MANOLIC UNDER CROSSFIRE FROM DEFENSE COUNSEL AND ACCUSED
Michael Karnavas, Prlic’s defense counsel, went furthest in his attempt to discredit Josip Manolic, testifying as a prosecution witness. He intimated that Manolic, as the person in charge of all the prisons in Croatia in the fifties was responsible for the alleged poisoning of Cardinal Stepinac
Josip Manolic testifying in the trial of the former leaders of Herzeg Bosnia
Despite his advanced age, over the past two days, Josip Manolic has been quite successful as he parried the advances of the six defense counsel and two accused in the fierce cross-examination in which they tried to challenge the main arguments in his testimony about the role and responsibility of President Tudjman and other Croatian officials in the events in BH in 1993. This was the time of the Croat-Muslim conflict in Western Herzegovina and Central Bosnia. In the indictment against the six former Herceg Bosna leaders: Jadranko Prlic, Bruno Stojic, Milivoj Petkovic, Slobodan Praljak, Valentin Coric and Berislav Pusic, their role and responsibility are defined as a joint criminal enterprise.
Michael Karnavas, Prlic’s defense counsel, went furthest in his attempt to discredit Josip Manolic, testifying as a prosecution witness.
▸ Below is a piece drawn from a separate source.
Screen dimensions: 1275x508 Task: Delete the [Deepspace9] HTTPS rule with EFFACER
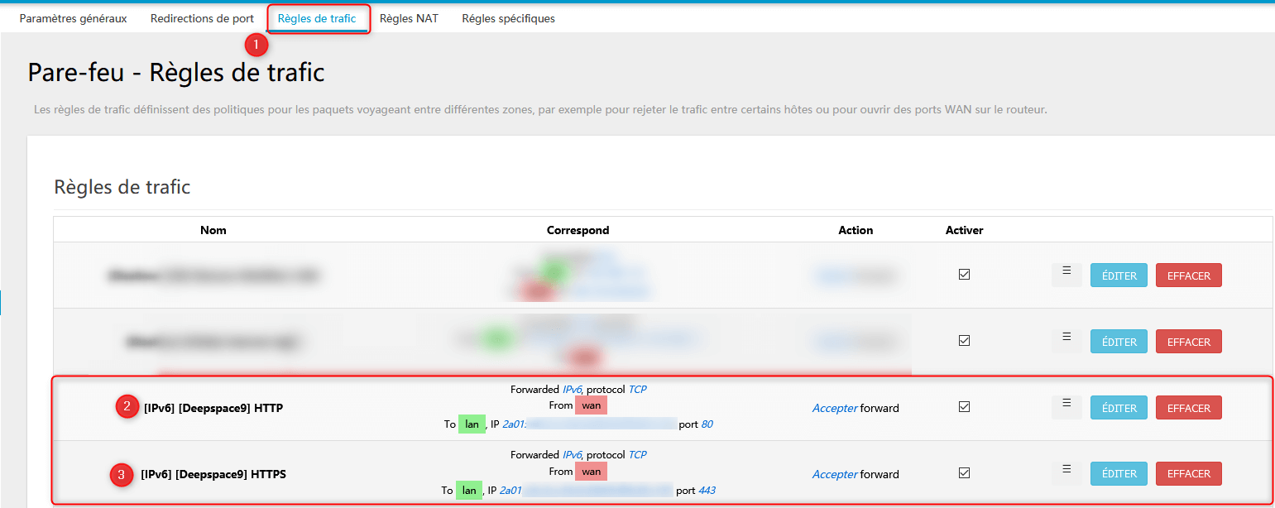(1188, 474)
He intimated that Manolic, as the person in charge of all the prisons in Croatia in the fifties was responsible for the alleged poisoning of Cardinal Stepinac. Karnavas tried to paint Manolic’s disagreement with Tudjman, described in the examination-in-chief, as their “personal conflict” and Manolic’s reaction to the fact that the president had removed him from his advisor post and sent him to the Chamber of Counties in the Croatian Parliament. The other defense counsel also suggested that Manolic became critical of Tudjman and his BH policy only after he was removed from his post in the Parliament and expelled from the HDZ in March 1994.
Manolic denied all those suggestions, referring the counsel to his criticism of Tudjman’s BH policy in a number of interviews he had given while still in power, at various meetings in the president’s office and in direct contacts with Tudjman. He denied the suggestions made by the defense counsel that the book he had published in 1995, containing interviews he had given while still in power was “nothing but political propaganda” designed to “promote the new party” Manolic had founded with Mesic.
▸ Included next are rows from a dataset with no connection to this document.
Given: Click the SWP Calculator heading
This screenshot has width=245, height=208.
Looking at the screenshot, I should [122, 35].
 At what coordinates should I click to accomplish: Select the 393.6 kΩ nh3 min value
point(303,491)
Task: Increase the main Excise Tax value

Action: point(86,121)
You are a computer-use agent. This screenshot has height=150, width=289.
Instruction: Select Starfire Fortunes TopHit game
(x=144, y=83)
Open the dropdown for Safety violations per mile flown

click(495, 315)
The defense counsel for the six accused also tried to challenge Manolic’s evidence that after the famous Karadjordjevo meeting with Milosevic on 25 March 1991 Tudjman had told him that the two “in principle agreed about the division of BH”. They put it to Manolic that, if Tudjman had really said that, he had meant the division “within BH”, not of its external borders. Sticking by his previous statement, Manolic said that both Tudjman and Milosevic had set up commissions to work on delineation maps after the meeting in Karadjordjevo.
Clarifying the statement he had made yesterday about “dual policy”, Manolic today said that “Tudjman publicly recognized BH borders, but on the other hand he set up a working group with Milosevic which would draw lines to divide the area”.
After Josip Manolic ended his testimony, the prosecutor tendered into evidence the transcript of Stjepan Mesic’s testimony at the Tihomir Blaskic’s trial. Prlic’s defense counsel Karnavas strenuously objected on behalf of all the defense teams, demanding that Mesic be summoned to The Hague to give the defense an opportunity to “cross-examine him properly”, since now it has more relevant documents than were in the possession of Blaskic’s defense in 1997. The judges will rule on the prosecution motion and the defense objection later.